◆ Yönerge 1:
Koçluk hakkındaki metne göre, araştırmadan ve doğru kanallardan bilgi almadan kafada bir ön yargı oluştuğunda sonrasında ne olmuyor?
◆ Yönerge 2:
Koçluk hakkındaki metni son cümlesinden sonra devam ettirin.

◆ Metin parçası:
+--

Koçluk, özellikle son dönemlerde popüler hale gelen, üzerinde çok konuşulmaya başlanan bir kavram.
Bir çok popüler kavram için geçerli olan sorunlar, koçluk için de aynen geçerli.
Bu alana ilgi duyan kişi sayısının artmasıyla birlikte, koç etiketiyle etrafta dolaşan bir çok kişi türedi. Koçluk ile ilgili kulaktan kulağa yayılan bir bilgi akışı mevcut. Bunların önemli bir bölümü de, gerçekle ilgisi olmayan, koçluk hakkında çok yanlış bir algı ve bilgi kirliliği yaratır nitelikte.
Tam özünü anlamadan, araştırmadan, incelemeden, doğru kanallardan bilgi almadan kafamızda bir fikir, aslında daha doğrusu bir ön yargı oluştuğunda, sonrasında bunu değiştirmek çok kolay olmuyor.

+--

◆ Veri satırları:
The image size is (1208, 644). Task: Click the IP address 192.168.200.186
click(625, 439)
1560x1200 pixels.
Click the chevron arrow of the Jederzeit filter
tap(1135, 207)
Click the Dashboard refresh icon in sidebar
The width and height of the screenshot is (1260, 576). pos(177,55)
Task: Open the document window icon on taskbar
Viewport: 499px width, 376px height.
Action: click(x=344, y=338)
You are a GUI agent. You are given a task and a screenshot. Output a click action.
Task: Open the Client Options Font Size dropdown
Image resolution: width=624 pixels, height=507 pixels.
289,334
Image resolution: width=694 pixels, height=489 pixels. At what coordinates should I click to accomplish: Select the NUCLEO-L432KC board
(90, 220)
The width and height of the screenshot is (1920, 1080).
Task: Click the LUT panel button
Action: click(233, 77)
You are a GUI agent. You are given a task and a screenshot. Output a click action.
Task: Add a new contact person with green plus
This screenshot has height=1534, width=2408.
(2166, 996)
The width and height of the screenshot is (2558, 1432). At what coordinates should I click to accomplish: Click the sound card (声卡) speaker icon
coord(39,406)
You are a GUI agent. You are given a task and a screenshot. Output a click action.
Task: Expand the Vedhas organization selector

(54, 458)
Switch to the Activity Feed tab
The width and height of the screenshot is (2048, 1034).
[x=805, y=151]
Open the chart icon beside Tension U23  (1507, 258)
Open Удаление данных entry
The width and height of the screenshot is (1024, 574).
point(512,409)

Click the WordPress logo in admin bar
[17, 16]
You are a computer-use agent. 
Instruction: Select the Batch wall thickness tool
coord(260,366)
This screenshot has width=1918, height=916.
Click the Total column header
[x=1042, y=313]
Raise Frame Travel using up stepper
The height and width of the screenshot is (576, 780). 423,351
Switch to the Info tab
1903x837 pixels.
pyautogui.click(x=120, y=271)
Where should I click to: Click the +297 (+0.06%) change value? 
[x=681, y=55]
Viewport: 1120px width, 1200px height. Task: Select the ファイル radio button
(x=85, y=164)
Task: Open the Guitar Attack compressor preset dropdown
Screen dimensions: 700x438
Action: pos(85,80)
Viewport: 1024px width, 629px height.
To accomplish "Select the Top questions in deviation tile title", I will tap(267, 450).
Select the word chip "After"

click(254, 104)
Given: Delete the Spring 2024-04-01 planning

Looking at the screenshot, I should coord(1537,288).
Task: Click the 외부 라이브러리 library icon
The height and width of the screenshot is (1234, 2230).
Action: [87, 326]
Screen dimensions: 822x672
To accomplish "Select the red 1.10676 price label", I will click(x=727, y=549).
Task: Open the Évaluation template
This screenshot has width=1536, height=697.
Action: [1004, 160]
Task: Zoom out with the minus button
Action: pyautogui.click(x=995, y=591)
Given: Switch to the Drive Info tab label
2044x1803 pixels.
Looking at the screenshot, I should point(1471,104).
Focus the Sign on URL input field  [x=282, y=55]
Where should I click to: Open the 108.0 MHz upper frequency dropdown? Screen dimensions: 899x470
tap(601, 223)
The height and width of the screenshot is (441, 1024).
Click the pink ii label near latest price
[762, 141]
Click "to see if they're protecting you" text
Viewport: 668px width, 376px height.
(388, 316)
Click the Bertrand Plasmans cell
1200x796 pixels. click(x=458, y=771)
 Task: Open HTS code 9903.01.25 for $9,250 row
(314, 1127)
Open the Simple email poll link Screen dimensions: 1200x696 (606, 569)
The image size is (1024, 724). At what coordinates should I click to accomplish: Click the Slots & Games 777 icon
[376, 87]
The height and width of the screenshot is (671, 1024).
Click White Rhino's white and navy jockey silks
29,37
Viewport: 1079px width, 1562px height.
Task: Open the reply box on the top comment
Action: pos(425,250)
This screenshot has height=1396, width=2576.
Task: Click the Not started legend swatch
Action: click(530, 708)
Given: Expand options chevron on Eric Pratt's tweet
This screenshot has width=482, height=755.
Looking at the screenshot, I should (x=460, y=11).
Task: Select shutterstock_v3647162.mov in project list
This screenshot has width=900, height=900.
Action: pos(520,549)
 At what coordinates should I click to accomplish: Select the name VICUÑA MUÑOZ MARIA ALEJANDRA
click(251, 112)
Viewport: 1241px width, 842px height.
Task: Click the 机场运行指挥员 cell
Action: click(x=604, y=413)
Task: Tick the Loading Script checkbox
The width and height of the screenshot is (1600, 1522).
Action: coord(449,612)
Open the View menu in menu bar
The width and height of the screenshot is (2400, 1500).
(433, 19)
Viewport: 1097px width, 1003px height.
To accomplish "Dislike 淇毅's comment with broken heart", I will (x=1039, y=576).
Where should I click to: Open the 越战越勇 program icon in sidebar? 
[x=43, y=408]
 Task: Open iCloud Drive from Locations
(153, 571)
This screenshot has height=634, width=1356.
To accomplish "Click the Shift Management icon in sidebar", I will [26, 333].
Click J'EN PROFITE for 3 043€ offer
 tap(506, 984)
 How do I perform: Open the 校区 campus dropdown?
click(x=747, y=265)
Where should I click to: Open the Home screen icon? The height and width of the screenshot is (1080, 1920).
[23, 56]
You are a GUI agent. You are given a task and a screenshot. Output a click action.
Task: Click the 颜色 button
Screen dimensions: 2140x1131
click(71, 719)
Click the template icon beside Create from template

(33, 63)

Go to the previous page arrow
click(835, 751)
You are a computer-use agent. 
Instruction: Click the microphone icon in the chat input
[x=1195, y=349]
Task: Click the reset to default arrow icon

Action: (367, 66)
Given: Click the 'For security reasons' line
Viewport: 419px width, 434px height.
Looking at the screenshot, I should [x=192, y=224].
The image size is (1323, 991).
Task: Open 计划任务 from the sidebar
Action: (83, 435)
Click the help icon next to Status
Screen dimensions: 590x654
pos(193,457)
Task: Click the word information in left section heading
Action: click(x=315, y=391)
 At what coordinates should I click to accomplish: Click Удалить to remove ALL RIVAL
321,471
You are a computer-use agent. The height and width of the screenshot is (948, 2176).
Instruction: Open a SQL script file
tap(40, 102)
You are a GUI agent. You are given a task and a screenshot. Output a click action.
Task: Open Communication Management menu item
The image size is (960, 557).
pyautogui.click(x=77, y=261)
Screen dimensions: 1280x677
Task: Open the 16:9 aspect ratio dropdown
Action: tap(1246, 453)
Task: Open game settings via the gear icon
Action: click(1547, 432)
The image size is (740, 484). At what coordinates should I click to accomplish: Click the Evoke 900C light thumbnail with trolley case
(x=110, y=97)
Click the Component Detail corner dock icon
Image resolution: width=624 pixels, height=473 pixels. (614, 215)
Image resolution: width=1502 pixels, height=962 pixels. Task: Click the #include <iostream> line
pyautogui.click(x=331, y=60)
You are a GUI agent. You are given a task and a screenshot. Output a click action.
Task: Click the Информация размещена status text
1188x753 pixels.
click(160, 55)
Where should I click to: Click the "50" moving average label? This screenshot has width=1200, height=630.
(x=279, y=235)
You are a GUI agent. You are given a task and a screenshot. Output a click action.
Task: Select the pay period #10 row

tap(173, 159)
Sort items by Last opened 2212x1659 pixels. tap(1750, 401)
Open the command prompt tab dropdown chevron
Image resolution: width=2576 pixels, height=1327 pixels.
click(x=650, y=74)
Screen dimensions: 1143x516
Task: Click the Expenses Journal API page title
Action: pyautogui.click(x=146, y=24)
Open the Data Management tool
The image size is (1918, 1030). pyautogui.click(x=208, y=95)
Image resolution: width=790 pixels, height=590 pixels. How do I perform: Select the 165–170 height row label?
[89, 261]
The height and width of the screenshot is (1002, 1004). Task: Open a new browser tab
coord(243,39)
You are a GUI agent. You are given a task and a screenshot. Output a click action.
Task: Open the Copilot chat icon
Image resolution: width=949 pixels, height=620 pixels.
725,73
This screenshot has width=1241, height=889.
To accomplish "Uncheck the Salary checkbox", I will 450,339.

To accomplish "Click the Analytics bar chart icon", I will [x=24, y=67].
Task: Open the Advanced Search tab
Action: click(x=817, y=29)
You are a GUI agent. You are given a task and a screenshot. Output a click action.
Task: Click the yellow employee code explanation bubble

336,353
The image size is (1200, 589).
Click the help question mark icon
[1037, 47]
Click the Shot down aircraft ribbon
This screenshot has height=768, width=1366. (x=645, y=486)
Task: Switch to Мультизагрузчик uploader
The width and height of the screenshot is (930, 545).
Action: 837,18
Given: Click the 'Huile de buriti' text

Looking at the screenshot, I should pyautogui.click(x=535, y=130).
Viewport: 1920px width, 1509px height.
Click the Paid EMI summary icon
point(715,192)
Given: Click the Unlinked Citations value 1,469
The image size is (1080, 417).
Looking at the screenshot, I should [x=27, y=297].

+--

◆ Yanıt 1:
Bu ön yargıyı değiştirmek çok kolay olmuyor.

◆ Yanıt 2:
O yüzden, koçluk kavramına ilgi duyanların kafalarındaki bazı soru işaretlerine cevap bulması, bu kavramı biraz daha yakından tanıması amacıyla bilgilendirici bir paylaşım yapmak istedim.
“Koçluk 5N1K” bu amaca hizmet etmek üzere kaleme alınan bir yazı.
Koçluk Nedir?
Neden koçluk alırız?
Koçluk Nasıl gerçekleşiyor?
Koçluk hizmeti Nerede alınır?
Koçluk görüşmeleri Ne Zaman, ne sıklıkta olur?
Kim koçluğa ihtiyaç duyar?
Koçluk NEDİR?
Koçluk, bireylerin yaşamlarında, kariyerlerinde, işlerinde veya organizasyonlarında arzu ettikleri sonuçları elde etmelerine yardımcı olan bir profesyonel ilişkidir.
Koçluk, etik kuralları ve standartlarıyla, profesyonel bir uzmanlık alanı, bir meslektir.
Koçluk, danışanın farkındalığını arttırarak, önündeki seçenekleri genişleterek ve kendine olan güvenini yükselterek değişim yaratır.
Koçluk süreci, danışanların kendi belirledikleri konuda öğrenmelerini yoğunlaştırma, performanslarını yükseltme ve yaşam kalitelerini, doyumlarını arttırmalarına destek olur.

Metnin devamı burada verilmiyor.